In .357 Magnum, I have not noticed the same problem.

Agreed, it is REALLY frustrating when you do the exact same thing to a case, with the exact same die, as all the others, and it comes out different. My suggested solution is to scrap the Rem brass.

Steve C
March 31, 2009, 08:42 PM
I wouldn't say Rem brass is softer but it is a bit thinner. I like it for loading lead bullets over most other brands as there's seldom problems with cases wrinking from an over tight bullet fit. I've never had any case tension problems loading jacketed ammo in Remington cases (9mm, .38,.357, .41, .45acp) but I don't load .40 S&W's so I can't comment on them.

depoloni
March 31, 2009, 09:56 PM
Don't know certainly, and don't want to question your reloading practices. But when I get a "1 in 1000" oddball situation, given the repeatitiveness of the progressive loading process (that's quite a stack!) I always question the man first, machine second if all else seemed to be right.

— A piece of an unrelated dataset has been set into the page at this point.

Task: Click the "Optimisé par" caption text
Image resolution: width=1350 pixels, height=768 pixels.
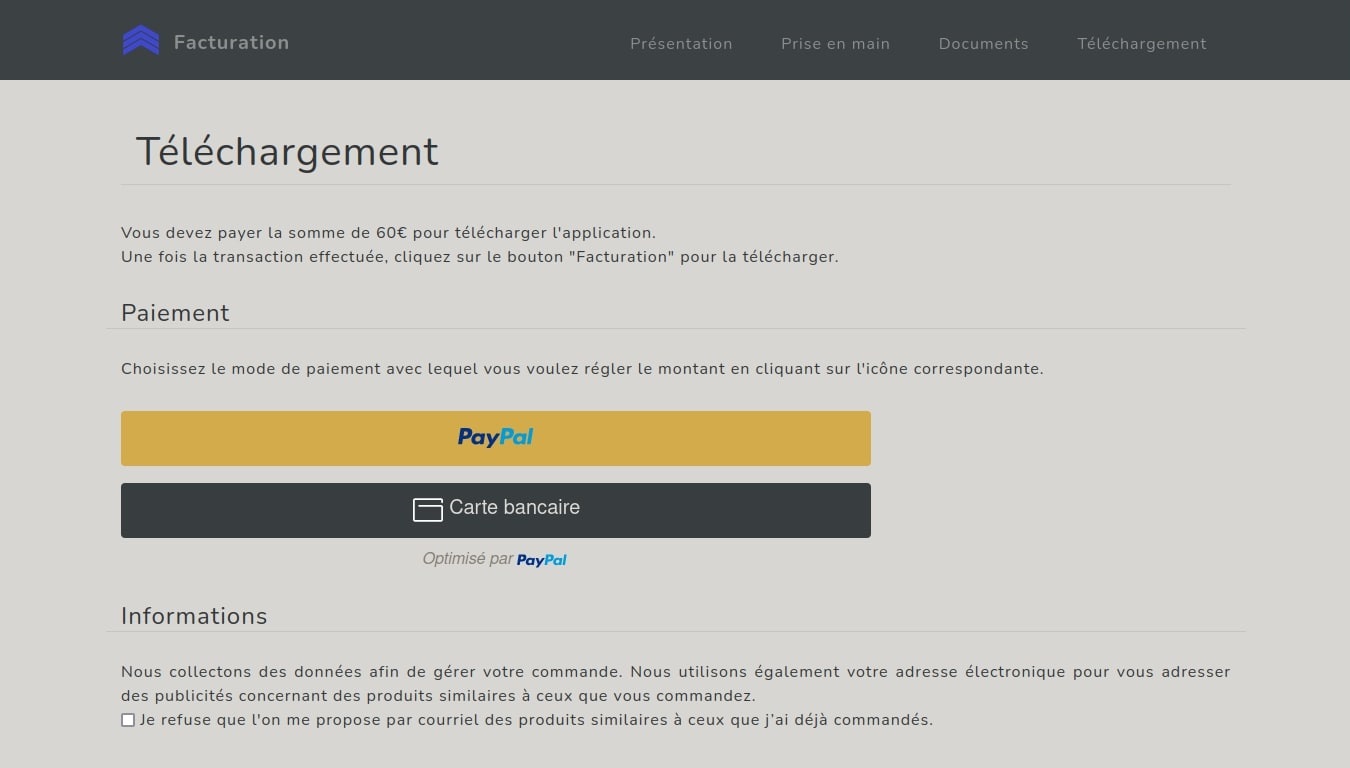Action: 467,559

Are you SURE you didn't somehow miss one in the sizing die? Again, not saying you did anything wrong (Rem IS thin) but every time I catcha random case the bullet just slides into I somehow double-cocked the progressive due to some distraction and failed to resize the case before belling. Just a thought.

ReloaderFred
March 31, 2009, 11:08 PM
I've found that with some lots of Remington .40 S&W brass, there isn't much you can do to make it work with jacketed bullets. I've got five (5) 10mm/.40 sizing dies, and none of them will size the R-P brass down enough to hold a jacketed bullet in that caliber. This seems to be more of a problem with newer lots of brass, and those lots won't hold a bullet even before a belling die is used on it.

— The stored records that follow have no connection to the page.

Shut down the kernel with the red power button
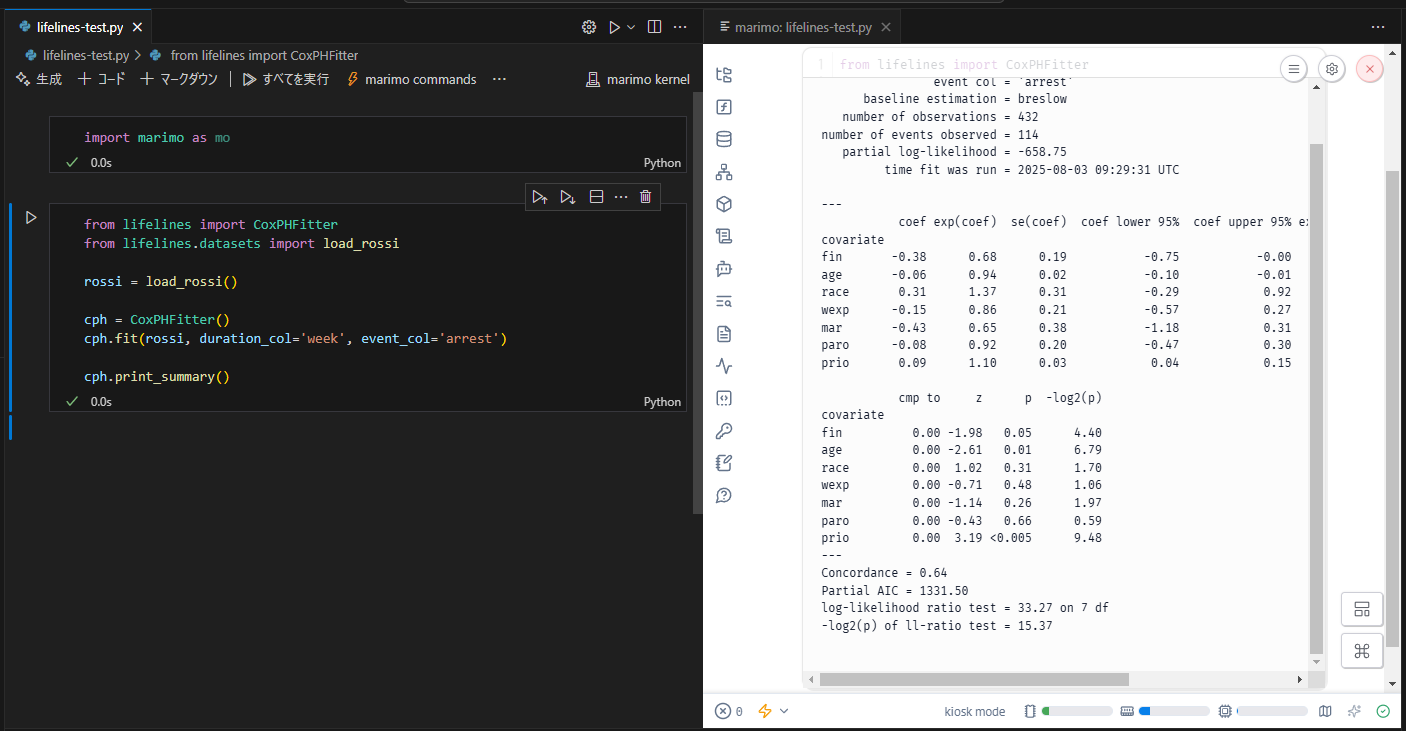 click(x=1369, y=68)
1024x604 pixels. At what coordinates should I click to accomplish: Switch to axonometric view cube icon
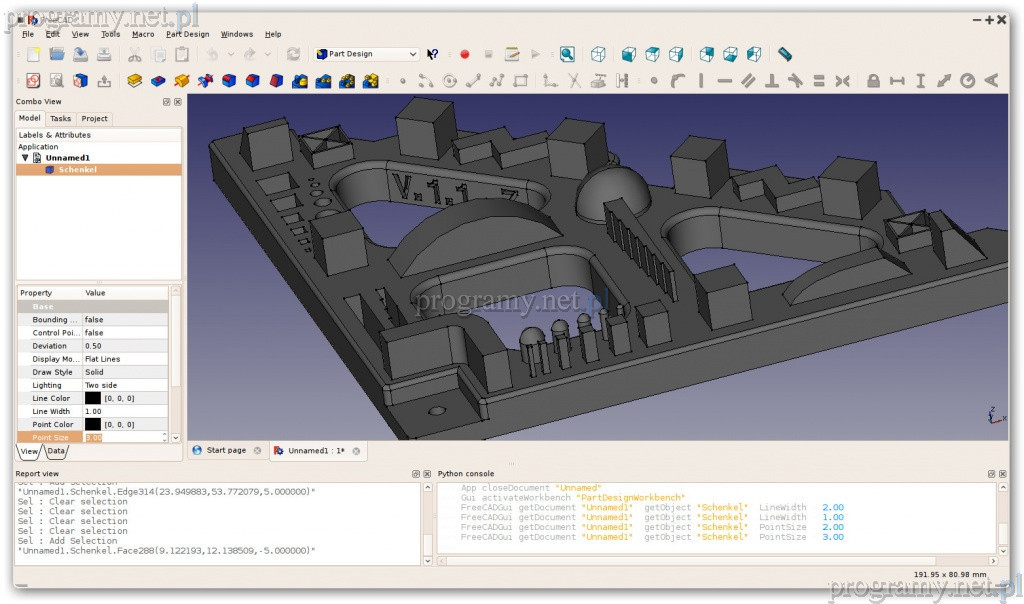coord(598,54)
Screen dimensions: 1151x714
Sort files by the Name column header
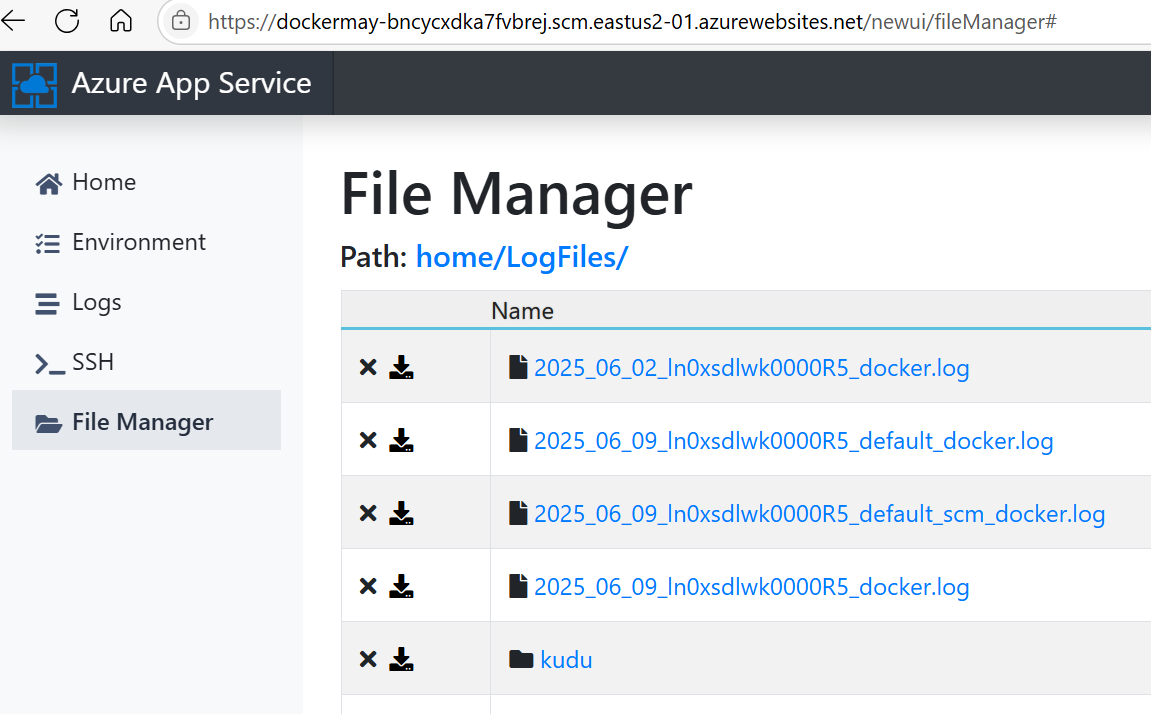521,310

I do use R-P brass in .40 S&W for loading cast bullets that are sized .401" diameter. This seems to be just enough difference to allow the bullet to stay where I want it to.

Hope this helps.

Fred

ar10
April 1, 2009, 12:48 AM
I just thought it was odd. I sized all of the 40's and it was just the Remington that were too big. My only concern was getting a compressed load when the bullet was going up the feed ramp. The way I found it was by pushing the bullet after it was crimped.
The cases I used were Blazer, CBC, PMC, and Winchester. After I saw the first problem case I started checking all the cases and found the Remington to be the culprit. Everything else crimped fine.

ReloaderFred
April 1, 2009, 12:27 PM
That was what I also found to be true. I did quite a bit of experimenting with my five different sizing dies to see if I could get them to hold a jacketed bullet, but they wouldn't, even before the expander was run into them. They're apparently thinner walled than the other brass in this caliber, which causes the problem. It's nothing you've done, it's the brass.

Hope this helps.

Fred

Hikingman
April 2, 2009, 02:10 PM
My Rem. cases reload okay, and I don't ignore them when found at the range. My preference to buy is cases like Winchester or Starliine that are thicker as reported in numerous posts.

MkgReloader
April 3, 2009, 11:47 AM
I had a similar problem with 500 new primed 10mm Remington cases I purchased last year. They loaded fine and shot fine, but when I tried to reload them with jacketed bullets I had the same problem - you could push the bullet down into the case with you finger. I tried both RCBS and Lee dies which both size down to 420/1000 OD - same result.

I miked the case walls and found that they were 10/1000 or less compared to Federal and Starline 12/1000 and PMC 14/1000. After a few letters, including one to their President, Remington refunded my purchase price.

I have had no problems with Remington 357mag, 45acp, or 9mm case and reload lots of them.

IMtheNRA
April 3, 2009, 12:35 PM
I had that same problem with Speer cases in 9mm. Almost every round I loaded into Speer was so loose, I could push and pull the bullet with my fingers.

Equipment used was Hornady LNL with Hornady 9mm dies, Winchester 9mm 115-gr bullets.

From then on, I continued to use only Winchester brass for 9 and .45 with great results and no fear of bullet set back.

ar10
April 3, 2009, 12:55 PM
I pulled all the Rem's and dumped them in the scrap barrel, I'll take them to the scrap dealer when I get a full bucket. I really don't need the headache because I have over 10k 40SW cases, all headstamp sorted, sized and deprimed. So I have plenty of others to work with.